Tutorial | Enriching web logs¶
Logs can be difficult and time-consuming to parse. Even for standardized formats, such as Apache log files, one often needs to code several regular expressions to be able to extract all the information needed.
Several processors in Dataiku simplify this process down to a few clicks.
This brief tutorial demonstrates the how to use visual processors, such as Resolve GeoIP, Classify User-Agent, and Split URL, to quickly parse and enrich web log data.
As a toy example, we provide this randomly generated dataset.
When importing the data into a new project, on the Preview tab, you can see that Dataiku automatically detects the format “Apache combined log” and performs the log parsing on your behalf.
The common fields are retrieved as columns: the ip address, the user (not available in this example), the timestamp, the requested url, the request status code , the size of the object returned, the referer (from where the user made the request), and the user agent (device used by the user).
Create the dataset and a start a new visual analysis in the Lab. Alternatively, you could create a Prepare recipe.
Let’s first extract geographic information from the IP address. To do so, click on the ip column and select Resolve GeoIP.
This processor extracts a variety of geographic fields. In this case, extract only country and GeoPoint.
At this point, we already have enriched our logs with a country and position information without having to code anything. The country (as well as other geographic dimensions) could be used for different kinds of aggregations.
If you have installed the Reverse Geocoding / Admin maps plugin. you can easily re-create the map below in the Charts tab by dragging the ip_geopoint column into the Geo field and the Count of records into the color droplet field in a filled, administrative map.
For tutorials on working with geospatial data in Dataiku, please see the Geospatial Analytics course.
The user-agent information is important in any web log analysis. Is the user using a computer, a mobile phone, or a tablet? Which browser is the most used on a website? Which one generates the most error statuses? Is there a correlation between the device used and the probability of a sale? These are questions you can begin to answer when the user agent has been successfully parsed.
Although this field can be difficult to parse with your own regular expressions, Dataiku has a dedicated processor for this routine task. Begin by clicking on the user_Agent column header in the Script tab. In the context menu, select the suggested step Classify User-Agent. Dataiku suggests this particular step from the processor library because it has inferred the meaning of the this column to be User-Agent.

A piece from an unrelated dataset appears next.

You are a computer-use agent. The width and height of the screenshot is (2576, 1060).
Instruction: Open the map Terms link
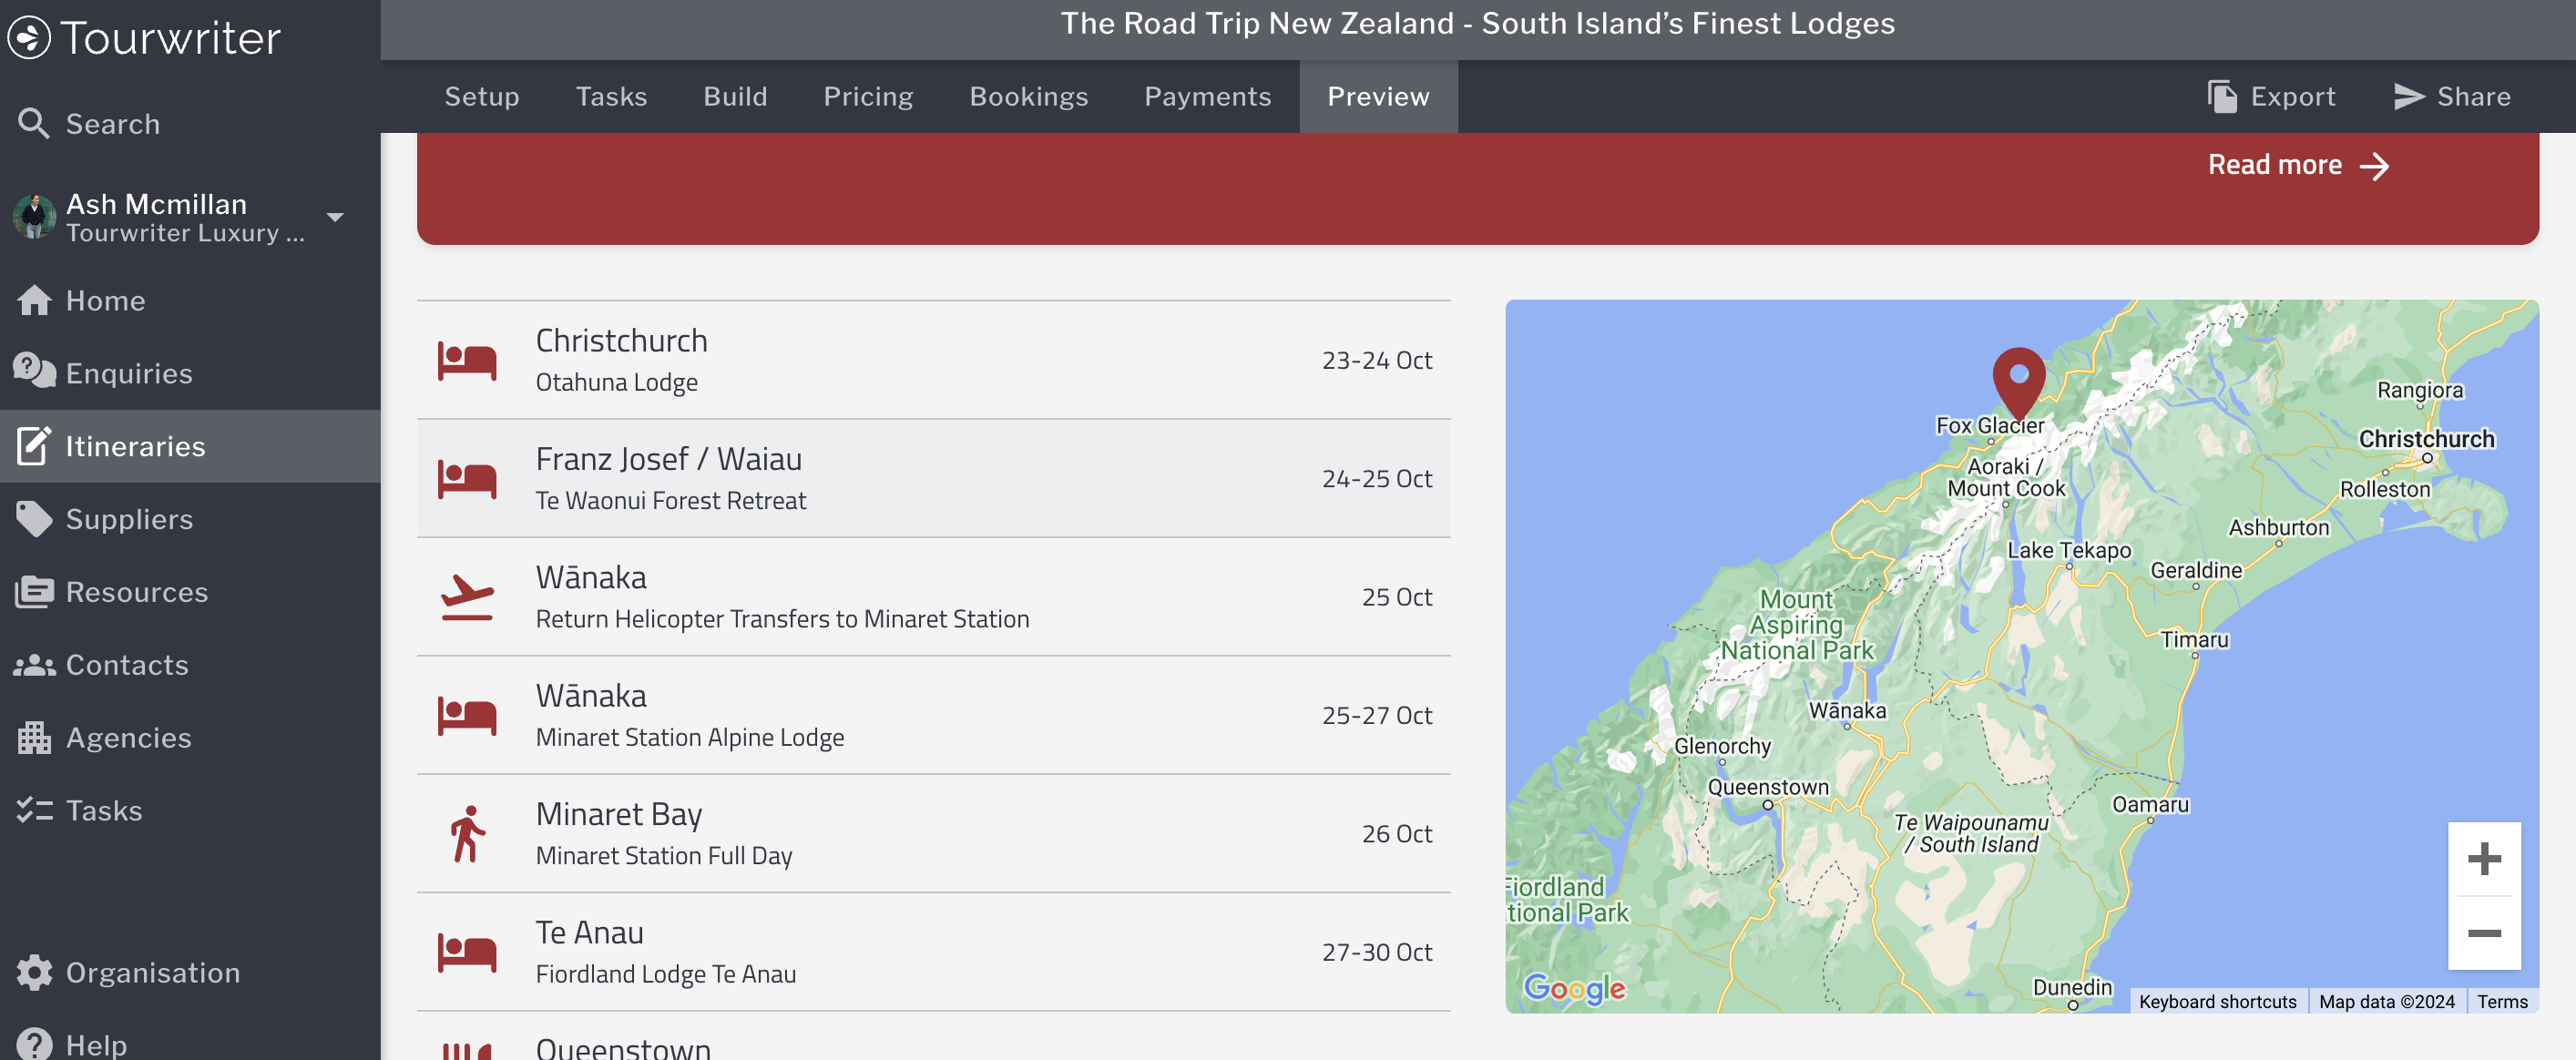point(2501,1001)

This processor extracts information into a number of new columns. In this exercise, we’ll keep only user_Agent_type, user_Agent_brand, and user_Agent_os. It seems that we only have bot or browser here, most of them via Internet Explorer on Windows.
Now let’s turn our attention to the referer URL, which tells us where visitors are coming from. Despite an invalid observation as indicated by the green gauge, Dataiku is able to identify the meaning of the referer column as a URL. Accordingly, in the context menu, Dataiku suggests splitting the URL into host, port, and many other entities.
We can filter the dataset to investigate the invalid observations for this column. Selecting the “NOK” option shows one observation has the string value “-“.
Clicking on this value produces another context menu, prompting us to “Clear cells equal to ‘-‘”. After performing this action, the red section of the gauge is now gray.
Returning to the context menu of the referer column, choose Split into host, port ….
This action produces several new columns:
scheme contains the communication protocol (http , https).
host has the website from which the request was made. A quick analysis (click on column name and “Analysis”) reveals that most queries come from the website dataiku.com.
referer_path is not as easy to analyse in its current state, but we can use its hierarchical structure to make more sense out of it.
Among the new columns, you only need to keep referer_path in this case. Add a new Split column step to the Script. referer_path is the column;
/ is the delimiter. Check the Truncate box to keep only one new column.
Now, the referer_path_0 column reveals that most requests come from the products, blog, and applications part of the website.
This is only the start of what could be accomplished. Other possible transformations not specific to web log data include:
Parse the date of the log and extract components. Is the hour of the day relevant for your traffic analysis? Probably, and so is the day of the week, and the bank holidays.
We could use the Split column processor on the request column in a similar manner as we did for referer_path.
To do so, set the blank space character between the HTTP method (GET, POST, HEAD, etc.) and the path as the delimiter. Three new columns are generated. The second one corresponds to the path requested by the user. Along with the referer path, this is the column that enables you to analyse and understand the path taken by the visitor to your website.
In this example, there is no HTTP query string, but this could contain valuable information from dynamic, user-generated data. Feel free to try the corresponding Dataiku processor on your own data.